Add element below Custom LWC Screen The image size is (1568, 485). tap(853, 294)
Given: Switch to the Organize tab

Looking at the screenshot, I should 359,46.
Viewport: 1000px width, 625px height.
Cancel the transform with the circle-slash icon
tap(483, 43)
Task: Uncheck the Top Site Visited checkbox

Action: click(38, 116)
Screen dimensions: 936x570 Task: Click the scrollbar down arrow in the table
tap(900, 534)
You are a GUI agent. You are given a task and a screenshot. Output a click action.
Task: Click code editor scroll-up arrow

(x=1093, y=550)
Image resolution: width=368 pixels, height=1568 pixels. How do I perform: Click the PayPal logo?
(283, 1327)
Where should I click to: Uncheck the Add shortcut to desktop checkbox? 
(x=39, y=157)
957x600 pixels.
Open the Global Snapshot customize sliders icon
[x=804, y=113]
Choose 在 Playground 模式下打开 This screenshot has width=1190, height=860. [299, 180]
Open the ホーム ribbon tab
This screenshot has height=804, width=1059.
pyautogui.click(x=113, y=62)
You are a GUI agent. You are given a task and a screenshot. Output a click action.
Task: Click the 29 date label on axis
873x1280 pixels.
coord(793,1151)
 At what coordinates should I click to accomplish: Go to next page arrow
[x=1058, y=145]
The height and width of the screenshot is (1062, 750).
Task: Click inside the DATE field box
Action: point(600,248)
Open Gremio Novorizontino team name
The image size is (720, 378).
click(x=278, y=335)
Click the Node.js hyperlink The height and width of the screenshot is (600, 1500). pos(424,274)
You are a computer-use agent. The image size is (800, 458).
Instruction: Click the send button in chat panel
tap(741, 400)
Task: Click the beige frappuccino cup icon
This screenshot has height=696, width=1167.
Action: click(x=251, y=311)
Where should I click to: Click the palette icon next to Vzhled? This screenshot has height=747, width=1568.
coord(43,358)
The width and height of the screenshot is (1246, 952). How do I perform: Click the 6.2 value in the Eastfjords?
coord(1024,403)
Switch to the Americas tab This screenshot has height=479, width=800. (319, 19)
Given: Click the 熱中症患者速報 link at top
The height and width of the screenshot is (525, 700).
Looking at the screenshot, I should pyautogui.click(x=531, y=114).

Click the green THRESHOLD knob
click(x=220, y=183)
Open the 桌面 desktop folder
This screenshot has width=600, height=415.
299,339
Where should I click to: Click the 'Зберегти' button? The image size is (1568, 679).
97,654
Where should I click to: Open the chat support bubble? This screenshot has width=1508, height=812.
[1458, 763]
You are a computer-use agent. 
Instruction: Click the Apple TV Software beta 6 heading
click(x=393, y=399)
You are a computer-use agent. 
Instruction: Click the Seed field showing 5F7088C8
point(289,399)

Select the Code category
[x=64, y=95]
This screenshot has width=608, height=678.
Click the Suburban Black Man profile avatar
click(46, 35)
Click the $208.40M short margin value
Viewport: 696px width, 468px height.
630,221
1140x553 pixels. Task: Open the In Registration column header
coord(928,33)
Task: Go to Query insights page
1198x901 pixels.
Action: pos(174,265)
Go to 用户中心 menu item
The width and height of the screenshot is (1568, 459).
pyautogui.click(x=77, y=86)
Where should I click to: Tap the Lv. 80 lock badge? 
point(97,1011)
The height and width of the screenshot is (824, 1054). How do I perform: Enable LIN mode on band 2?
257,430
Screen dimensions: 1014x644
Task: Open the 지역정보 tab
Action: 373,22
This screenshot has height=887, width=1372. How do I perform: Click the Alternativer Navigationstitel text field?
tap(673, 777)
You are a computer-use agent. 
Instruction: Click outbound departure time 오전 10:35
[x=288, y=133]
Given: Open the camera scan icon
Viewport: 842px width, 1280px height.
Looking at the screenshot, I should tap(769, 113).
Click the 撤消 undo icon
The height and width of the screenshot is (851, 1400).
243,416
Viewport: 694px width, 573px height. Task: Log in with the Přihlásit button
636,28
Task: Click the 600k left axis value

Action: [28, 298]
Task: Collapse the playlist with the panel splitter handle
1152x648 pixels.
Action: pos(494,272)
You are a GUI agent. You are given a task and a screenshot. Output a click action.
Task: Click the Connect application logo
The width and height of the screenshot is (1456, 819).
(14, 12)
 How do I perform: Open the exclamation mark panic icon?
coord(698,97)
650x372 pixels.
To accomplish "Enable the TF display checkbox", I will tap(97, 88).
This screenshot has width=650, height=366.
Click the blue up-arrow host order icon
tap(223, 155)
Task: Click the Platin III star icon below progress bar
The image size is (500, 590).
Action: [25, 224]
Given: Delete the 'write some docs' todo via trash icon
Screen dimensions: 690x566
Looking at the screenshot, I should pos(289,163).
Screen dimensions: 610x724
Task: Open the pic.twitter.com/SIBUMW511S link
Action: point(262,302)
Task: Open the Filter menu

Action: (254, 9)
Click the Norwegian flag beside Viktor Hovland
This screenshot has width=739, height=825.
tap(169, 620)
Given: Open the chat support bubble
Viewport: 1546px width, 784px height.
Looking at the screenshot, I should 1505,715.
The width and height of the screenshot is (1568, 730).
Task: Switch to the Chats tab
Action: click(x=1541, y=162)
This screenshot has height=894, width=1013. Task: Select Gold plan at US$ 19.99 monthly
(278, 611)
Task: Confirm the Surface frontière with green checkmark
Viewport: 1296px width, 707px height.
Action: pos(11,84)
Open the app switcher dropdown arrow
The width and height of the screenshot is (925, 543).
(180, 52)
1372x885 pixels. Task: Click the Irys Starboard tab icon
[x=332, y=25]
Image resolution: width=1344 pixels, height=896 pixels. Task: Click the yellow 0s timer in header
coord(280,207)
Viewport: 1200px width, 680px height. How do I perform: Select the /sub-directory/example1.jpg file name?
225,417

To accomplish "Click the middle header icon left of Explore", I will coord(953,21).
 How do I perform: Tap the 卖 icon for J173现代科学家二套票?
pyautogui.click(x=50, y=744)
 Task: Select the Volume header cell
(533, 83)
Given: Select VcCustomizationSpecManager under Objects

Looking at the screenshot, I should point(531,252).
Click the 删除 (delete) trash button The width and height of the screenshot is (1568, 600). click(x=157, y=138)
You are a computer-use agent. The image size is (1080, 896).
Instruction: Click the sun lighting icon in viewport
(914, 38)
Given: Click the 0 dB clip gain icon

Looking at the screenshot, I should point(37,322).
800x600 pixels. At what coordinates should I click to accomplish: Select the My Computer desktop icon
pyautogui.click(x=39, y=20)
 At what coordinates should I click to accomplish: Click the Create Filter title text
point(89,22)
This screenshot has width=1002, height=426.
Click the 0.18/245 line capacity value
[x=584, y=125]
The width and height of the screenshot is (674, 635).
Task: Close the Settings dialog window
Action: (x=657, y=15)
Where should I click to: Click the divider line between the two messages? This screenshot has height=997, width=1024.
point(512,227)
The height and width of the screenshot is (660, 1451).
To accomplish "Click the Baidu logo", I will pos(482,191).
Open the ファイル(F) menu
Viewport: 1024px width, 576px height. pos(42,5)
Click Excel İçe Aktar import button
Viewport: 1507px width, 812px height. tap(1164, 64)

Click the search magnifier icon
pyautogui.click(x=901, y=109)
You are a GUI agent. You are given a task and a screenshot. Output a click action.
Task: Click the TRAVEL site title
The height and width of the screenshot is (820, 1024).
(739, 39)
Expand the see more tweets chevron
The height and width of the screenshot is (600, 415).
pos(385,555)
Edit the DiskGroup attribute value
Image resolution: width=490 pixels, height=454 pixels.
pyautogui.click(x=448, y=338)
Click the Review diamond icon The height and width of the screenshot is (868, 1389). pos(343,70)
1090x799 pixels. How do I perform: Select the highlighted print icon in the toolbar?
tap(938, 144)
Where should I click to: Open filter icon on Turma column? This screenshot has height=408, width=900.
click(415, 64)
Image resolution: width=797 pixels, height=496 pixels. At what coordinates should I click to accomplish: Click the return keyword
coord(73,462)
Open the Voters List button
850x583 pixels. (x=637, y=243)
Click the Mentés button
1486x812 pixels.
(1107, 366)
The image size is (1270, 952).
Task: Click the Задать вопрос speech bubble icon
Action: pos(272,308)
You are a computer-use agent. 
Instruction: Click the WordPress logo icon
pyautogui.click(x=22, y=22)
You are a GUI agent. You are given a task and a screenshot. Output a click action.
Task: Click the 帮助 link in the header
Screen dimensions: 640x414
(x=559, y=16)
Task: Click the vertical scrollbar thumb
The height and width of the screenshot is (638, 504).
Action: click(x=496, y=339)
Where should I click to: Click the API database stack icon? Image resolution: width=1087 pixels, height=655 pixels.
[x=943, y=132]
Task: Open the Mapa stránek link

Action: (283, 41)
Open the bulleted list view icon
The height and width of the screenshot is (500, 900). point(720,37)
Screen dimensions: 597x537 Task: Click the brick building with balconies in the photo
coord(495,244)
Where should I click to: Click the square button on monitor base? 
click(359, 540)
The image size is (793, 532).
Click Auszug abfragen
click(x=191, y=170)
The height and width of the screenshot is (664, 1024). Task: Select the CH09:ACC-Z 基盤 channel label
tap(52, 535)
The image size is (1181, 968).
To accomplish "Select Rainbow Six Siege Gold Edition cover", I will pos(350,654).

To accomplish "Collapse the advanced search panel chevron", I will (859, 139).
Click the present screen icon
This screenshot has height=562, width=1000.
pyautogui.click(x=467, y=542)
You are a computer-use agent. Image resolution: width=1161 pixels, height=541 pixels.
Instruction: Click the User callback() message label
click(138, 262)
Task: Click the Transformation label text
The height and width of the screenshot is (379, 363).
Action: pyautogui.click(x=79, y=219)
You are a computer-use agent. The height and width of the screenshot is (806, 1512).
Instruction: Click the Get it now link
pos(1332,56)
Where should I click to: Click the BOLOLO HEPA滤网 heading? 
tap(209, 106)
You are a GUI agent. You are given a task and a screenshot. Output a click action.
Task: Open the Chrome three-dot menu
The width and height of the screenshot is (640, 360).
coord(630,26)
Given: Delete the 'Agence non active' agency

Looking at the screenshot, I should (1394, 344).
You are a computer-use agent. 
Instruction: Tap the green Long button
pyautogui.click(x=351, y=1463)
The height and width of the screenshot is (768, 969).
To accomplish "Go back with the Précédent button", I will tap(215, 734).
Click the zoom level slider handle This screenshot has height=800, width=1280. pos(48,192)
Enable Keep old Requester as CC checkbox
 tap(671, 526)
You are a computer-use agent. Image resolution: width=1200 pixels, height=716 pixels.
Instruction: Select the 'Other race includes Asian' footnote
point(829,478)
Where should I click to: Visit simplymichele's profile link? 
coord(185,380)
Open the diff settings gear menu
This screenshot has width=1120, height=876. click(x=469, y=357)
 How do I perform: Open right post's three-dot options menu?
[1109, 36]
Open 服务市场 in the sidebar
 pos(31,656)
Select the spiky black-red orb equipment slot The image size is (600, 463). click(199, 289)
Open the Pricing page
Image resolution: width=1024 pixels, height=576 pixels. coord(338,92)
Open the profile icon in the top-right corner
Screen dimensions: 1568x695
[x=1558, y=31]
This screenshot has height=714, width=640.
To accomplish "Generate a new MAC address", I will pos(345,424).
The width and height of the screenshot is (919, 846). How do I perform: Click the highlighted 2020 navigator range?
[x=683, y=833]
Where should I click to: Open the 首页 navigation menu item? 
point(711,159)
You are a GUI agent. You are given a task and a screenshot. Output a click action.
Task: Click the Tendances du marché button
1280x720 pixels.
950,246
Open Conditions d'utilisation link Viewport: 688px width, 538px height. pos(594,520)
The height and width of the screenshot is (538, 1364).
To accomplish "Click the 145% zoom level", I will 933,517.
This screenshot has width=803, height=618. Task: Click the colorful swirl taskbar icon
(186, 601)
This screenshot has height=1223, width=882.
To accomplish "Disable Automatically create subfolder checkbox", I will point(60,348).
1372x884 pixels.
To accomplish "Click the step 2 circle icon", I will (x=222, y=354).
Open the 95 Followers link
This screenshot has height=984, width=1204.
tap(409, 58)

★ ★ ★ ★ ★

What is the number of lines above that contain "level"? Answer with that number only.

2